During my research, I discovered a 100-page diary kept by the field recordists, now preserved in the archives of the Pitt Rivers Museum in Oxford. Reading the manuscript, it became clear that Ambache and Saumarez Smith were deeply committed to presenting the sounds of a culture from an isolated part of the world – as they wrote in their diary, “we wanted to be put entirely in their hands.”

While studying the manuscript – often with the field recording playing on loop – I realised that some passages of text could work well as spoken-word accompaniment to the composition I had already begun creating. It also became apparent that I was approaching the work from the point of view of the field recordists themselves, rather than focusing solely on the environment depicted in the material, as I would normally. I was, in a sense, trying to hear and see the world as they did.

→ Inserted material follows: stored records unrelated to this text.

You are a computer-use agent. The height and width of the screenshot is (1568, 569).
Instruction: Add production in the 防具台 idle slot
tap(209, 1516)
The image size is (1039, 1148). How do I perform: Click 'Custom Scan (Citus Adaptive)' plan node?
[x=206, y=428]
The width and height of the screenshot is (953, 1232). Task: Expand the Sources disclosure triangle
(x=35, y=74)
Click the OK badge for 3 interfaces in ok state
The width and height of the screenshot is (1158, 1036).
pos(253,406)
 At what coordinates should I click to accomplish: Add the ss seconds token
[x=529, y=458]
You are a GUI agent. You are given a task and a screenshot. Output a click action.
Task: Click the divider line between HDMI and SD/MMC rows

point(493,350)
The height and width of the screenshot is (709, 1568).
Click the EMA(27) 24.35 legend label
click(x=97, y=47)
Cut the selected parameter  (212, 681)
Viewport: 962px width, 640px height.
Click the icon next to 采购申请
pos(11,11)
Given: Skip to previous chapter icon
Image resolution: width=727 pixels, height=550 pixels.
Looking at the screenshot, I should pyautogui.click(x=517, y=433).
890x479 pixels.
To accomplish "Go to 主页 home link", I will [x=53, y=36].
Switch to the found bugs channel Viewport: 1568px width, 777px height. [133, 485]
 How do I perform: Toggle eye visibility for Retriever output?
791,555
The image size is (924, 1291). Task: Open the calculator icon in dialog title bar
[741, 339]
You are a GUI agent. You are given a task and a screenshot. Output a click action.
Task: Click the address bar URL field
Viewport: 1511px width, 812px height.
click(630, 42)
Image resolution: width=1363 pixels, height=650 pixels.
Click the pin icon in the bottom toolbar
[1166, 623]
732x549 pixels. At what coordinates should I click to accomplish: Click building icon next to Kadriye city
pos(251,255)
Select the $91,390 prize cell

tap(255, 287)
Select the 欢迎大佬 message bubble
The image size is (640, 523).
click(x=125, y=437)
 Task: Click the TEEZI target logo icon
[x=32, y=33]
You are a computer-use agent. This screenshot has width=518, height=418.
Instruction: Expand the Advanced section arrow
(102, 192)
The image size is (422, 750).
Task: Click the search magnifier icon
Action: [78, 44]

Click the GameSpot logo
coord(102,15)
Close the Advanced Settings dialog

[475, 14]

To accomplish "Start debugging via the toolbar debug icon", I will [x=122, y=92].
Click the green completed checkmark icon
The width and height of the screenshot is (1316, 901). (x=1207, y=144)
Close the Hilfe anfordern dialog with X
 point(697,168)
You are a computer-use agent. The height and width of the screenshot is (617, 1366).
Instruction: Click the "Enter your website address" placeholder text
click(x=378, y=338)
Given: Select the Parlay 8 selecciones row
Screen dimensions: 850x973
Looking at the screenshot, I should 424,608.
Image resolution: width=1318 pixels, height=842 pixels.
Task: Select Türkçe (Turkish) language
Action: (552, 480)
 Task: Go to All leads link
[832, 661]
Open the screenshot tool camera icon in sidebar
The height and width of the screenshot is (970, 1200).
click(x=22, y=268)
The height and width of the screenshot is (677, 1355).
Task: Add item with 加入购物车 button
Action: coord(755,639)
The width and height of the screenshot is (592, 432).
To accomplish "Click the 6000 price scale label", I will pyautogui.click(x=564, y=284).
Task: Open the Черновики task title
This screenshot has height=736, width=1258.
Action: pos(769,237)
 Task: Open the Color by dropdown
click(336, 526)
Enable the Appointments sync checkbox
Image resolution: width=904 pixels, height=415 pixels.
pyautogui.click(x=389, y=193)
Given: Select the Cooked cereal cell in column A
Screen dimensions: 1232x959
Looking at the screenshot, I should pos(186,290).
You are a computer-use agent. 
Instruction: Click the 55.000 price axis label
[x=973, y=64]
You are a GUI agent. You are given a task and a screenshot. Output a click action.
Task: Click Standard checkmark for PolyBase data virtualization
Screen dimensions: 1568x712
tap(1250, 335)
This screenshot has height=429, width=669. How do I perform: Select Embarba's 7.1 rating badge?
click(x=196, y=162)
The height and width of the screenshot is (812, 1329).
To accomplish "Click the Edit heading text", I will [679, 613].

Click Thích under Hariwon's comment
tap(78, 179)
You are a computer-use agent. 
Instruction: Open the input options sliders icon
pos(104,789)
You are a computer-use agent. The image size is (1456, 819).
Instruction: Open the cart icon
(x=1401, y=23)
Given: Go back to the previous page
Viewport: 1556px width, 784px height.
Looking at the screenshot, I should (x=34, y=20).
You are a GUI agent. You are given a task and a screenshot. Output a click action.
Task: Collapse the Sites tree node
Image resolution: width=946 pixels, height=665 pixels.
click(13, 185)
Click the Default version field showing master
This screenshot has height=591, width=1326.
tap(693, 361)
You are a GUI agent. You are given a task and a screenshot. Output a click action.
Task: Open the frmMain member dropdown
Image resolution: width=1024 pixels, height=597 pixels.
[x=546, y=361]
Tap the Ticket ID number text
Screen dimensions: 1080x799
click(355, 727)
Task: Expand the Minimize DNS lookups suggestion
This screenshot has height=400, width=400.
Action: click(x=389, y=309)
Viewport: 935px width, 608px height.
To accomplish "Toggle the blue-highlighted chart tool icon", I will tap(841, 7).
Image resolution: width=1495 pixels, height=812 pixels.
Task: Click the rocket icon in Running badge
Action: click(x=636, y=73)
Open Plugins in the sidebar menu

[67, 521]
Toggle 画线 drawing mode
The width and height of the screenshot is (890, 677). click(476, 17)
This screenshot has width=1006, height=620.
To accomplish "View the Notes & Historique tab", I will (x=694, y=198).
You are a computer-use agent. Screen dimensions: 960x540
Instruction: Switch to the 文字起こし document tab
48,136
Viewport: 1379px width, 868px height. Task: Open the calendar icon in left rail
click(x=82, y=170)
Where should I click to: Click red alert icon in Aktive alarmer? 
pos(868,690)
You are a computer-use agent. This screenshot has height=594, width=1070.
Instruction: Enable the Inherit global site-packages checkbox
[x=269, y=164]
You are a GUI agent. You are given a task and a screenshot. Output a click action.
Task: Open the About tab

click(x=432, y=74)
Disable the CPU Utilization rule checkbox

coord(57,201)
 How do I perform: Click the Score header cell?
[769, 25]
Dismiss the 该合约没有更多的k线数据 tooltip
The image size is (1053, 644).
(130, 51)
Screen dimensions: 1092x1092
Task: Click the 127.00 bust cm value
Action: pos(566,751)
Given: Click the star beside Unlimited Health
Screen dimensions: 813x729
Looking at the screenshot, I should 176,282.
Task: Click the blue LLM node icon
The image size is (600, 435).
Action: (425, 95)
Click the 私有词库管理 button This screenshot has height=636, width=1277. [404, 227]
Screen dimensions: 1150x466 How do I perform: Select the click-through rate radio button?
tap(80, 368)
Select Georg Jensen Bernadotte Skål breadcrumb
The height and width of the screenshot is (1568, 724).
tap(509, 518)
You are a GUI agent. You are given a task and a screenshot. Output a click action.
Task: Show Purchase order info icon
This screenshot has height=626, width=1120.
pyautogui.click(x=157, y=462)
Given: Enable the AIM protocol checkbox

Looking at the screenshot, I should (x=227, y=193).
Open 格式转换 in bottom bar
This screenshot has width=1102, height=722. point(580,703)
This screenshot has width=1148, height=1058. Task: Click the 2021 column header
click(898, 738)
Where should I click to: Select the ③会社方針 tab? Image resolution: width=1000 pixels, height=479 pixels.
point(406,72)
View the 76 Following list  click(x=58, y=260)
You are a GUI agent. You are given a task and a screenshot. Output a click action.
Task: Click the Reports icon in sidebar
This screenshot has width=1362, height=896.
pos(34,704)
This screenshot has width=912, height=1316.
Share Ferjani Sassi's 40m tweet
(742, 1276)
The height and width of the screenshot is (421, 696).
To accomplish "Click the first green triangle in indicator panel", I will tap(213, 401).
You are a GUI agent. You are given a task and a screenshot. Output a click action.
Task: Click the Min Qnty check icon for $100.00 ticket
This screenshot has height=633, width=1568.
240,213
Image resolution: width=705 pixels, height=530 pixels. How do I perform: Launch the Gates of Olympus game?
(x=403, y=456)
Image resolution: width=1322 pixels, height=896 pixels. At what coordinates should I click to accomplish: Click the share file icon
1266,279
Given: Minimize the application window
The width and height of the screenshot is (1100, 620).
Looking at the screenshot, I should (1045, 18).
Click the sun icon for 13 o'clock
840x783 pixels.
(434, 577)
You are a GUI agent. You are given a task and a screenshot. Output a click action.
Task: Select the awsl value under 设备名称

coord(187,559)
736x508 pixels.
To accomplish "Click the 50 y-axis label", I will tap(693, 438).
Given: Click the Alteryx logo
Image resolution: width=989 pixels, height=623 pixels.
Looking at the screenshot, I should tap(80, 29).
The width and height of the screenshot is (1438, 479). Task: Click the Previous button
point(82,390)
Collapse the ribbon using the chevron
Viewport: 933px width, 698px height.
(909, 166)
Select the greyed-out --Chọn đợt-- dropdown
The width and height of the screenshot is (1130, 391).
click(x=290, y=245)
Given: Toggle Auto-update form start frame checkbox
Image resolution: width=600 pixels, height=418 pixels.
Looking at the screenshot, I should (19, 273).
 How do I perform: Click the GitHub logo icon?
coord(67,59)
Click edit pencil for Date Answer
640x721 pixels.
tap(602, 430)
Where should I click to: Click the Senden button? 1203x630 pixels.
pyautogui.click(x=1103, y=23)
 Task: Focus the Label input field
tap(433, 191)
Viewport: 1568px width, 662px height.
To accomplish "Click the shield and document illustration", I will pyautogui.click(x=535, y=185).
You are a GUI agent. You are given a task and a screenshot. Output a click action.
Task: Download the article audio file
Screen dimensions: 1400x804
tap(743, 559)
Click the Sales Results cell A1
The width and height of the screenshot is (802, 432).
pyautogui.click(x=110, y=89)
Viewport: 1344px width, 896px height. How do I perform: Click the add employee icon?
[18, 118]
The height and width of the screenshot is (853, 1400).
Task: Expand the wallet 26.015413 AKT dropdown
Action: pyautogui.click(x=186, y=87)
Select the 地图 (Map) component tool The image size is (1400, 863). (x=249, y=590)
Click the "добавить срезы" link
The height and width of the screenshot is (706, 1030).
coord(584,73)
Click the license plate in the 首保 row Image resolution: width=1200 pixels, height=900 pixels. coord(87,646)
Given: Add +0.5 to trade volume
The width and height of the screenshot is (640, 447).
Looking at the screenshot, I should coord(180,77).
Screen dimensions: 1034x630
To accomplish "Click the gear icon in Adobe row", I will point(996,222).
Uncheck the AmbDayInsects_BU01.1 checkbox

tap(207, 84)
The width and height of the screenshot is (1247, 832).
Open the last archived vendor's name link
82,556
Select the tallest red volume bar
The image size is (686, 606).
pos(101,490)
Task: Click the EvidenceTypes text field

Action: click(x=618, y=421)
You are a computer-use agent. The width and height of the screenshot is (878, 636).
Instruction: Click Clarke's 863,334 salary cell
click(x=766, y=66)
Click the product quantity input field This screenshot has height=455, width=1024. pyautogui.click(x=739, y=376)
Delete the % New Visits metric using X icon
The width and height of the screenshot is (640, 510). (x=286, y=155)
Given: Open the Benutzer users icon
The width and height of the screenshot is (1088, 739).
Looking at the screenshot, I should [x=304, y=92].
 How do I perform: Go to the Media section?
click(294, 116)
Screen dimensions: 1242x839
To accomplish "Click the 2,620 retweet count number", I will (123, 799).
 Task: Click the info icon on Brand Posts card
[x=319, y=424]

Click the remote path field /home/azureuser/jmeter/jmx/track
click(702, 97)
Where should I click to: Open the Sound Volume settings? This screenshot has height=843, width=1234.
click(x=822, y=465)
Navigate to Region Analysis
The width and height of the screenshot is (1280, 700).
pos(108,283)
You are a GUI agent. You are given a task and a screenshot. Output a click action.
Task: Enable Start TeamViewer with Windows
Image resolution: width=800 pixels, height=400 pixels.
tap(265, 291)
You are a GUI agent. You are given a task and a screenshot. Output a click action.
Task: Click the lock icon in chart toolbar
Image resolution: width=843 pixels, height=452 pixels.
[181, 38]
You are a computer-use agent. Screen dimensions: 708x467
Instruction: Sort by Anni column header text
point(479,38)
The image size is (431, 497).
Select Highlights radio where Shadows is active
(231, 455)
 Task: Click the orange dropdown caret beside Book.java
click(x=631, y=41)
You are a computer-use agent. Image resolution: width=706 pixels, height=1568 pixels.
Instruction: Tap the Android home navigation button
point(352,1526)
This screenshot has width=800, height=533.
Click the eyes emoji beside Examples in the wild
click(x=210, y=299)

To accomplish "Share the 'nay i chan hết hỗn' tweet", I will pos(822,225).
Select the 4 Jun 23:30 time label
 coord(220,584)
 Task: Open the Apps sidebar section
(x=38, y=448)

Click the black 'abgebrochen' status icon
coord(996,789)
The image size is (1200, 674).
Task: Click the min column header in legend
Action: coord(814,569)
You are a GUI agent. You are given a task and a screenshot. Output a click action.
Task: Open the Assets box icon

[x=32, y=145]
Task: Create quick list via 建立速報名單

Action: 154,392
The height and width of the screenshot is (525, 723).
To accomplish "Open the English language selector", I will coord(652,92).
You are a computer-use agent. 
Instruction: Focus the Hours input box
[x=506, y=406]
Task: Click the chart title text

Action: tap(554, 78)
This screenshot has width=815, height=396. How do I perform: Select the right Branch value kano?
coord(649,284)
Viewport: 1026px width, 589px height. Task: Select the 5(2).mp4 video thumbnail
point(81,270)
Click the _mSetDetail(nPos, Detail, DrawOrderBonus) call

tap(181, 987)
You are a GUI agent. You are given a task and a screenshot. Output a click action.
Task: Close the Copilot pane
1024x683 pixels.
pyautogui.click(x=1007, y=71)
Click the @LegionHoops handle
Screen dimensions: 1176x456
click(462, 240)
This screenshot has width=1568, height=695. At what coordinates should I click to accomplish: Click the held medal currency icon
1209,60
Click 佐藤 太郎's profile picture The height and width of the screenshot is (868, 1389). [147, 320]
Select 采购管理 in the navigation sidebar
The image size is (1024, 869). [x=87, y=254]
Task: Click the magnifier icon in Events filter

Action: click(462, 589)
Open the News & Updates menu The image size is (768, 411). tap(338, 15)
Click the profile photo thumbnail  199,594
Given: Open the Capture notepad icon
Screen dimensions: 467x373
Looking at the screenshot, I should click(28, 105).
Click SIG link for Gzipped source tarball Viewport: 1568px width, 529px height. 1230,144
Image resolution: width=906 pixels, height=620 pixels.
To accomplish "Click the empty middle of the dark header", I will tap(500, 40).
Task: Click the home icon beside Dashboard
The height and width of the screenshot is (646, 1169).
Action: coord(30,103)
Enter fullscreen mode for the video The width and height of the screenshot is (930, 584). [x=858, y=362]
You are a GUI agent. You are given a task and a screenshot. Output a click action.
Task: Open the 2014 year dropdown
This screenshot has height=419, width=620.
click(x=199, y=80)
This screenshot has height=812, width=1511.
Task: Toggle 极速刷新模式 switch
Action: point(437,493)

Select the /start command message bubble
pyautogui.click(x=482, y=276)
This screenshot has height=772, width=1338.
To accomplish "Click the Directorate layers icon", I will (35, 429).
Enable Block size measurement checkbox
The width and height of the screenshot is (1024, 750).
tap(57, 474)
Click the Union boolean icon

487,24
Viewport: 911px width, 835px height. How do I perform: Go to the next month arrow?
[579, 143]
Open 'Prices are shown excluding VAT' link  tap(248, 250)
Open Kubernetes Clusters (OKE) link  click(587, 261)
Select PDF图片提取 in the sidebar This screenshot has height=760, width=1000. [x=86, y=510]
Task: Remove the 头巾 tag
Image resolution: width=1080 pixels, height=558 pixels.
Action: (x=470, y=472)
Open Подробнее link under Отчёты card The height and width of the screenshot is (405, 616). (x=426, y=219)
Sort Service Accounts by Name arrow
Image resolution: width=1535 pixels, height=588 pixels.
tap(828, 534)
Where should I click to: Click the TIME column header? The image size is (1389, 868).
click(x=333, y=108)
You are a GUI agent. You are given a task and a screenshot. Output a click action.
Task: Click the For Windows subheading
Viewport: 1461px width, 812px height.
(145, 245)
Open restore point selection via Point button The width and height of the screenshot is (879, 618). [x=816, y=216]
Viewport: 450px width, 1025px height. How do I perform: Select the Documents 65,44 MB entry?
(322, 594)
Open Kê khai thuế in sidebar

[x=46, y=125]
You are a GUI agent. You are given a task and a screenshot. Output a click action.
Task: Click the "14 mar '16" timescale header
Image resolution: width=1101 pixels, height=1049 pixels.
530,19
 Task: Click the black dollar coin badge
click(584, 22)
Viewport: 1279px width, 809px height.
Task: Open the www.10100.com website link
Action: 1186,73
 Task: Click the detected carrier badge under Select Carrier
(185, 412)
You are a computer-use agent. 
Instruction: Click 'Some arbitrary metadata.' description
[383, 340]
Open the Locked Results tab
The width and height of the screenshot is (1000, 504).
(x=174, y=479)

My compositional process involved listening repeatedly to the original field recording in my audio production software, allowing its textures and rhythms to wash over me and guide my decisions. I cut up and rearranged sections of the recording and manipulated them around a drum loop, often stretching the tempo to slow down the percussive strikes and the trill of flute, creating drone-like reverberations. I then gradually added synthesisers, electric guitar and bass guitar, layering various modulation, delay and reverb effects. The final stage involved recording myself reading extracts from the diary, giving voice to the field recordists’ written words alongside the “abundant music” of the Emberá people.

Chocó flute and drum music with rattle reimagined by Jase Warner.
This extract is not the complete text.